Any Lowrider Bicycle mags?


----------



## IMPALAMAN1

yes... i have a quite a few of them ill check them out


----------



## texasgold

> _Originally posted by IMPALAMAN1_@Jan 2 2010, 01:47 AM~16159449
> *hey fellas... i have boxes and boxes of magazines.
> 
> lowrider
> lowrider japan
> lowrider arte
> 
> orlies
> 
> street low
> 
> street custom
> 
> truckin
> 
> tailgate
> 
> super chevy
> 
> easy rider
> speak up now of any body would like to purchase some
> 
> or you can hit up the half price books in my area after i take them.
> let me know quick
> 
> they are all ready boxed up with the exception of the japans and the arte
> i believe they are jsut about complete on the artes 92,93 and 94..... i may be off a tad  but are around that time.
> 
> if you are local you can come look through the boxes.
> 
> i am keeping any of them that have my car club in them. i have to go through a few more boxes to go through and can get a better idea of what years/ months i have for the lowriders
> 
> most are probably from the mid 90's to last year or so.
> *


how much


----------



## IMPALAMAN1

how many you want? and which ones?


----------



## SW713

> _Originally posted by IMPALAMAN1_@Jan 2 2010, 01:16 PM~16161463
> *how many you want? and which ones?
> *



you got these?

Lowrider Magazine
1990
February, July, October


----------



## firme64impala

> _Originally posted by IMPALAMAN1_@Jan 2 2010, 08:12 AM~16160439
> *yes... i have a quite a few of them ill check them out
> *


Let me know when you find them...Thanks


----------



## IMPALAMAN1

BUMP FOR ADDED INFO


----------



## firme64impala

Can you post a pic of "Lowrider Best of Collector’s Edition Number 4". I'm not sure if I already have it and I PM'd you for a price on all the bike mags you have.


----------



## H8R PROOF

post a pic of the lrm japan please...i might want these


----------



## importmadness

how much for all of your tailgate mags.


----------



## IMPALAMAN1

ILL SEE WHICH ONES I HAVE... DAMN I HAVE MAGAZINES STASHED EVERYWHERE.


----------



## eight_tre_regal_man

how much for tha lowrider arte shipped to 85364


----------



## IMPALAMAN1

FELLAS IM HAVING TROUBLE COMING UP WITH A PRICE, IM GETTING ALOT OF PM'S

ALL THE CONDITION OF THESE ARE EXCELLENT.

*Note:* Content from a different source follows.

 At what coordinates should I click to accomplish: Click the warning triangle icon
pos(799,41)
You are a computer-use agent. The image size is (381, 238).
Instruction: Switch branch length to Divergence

firme64impala YOU HAVE FIRST CRACK AT THE LOWRIDER BICYCLE

RELIC YOU HAVE FIRST SHOT AT THE LOWRIDER AND EASYRIDER, LET ME KNOW ABOUT THE OTHERS, YOU MENTIONED LOWRIDER STYLE WHAT ALL ARE YOU INTERESTED IN?... 

NEXT... HOW DO YOU KEEP THE SHIPPING COST DOWN?

THE JAPANS ARE REALLY NICE. 

NOTHING HAS BEEN CUT OUT. AND CENTERFOLDS ARE STILL THERE.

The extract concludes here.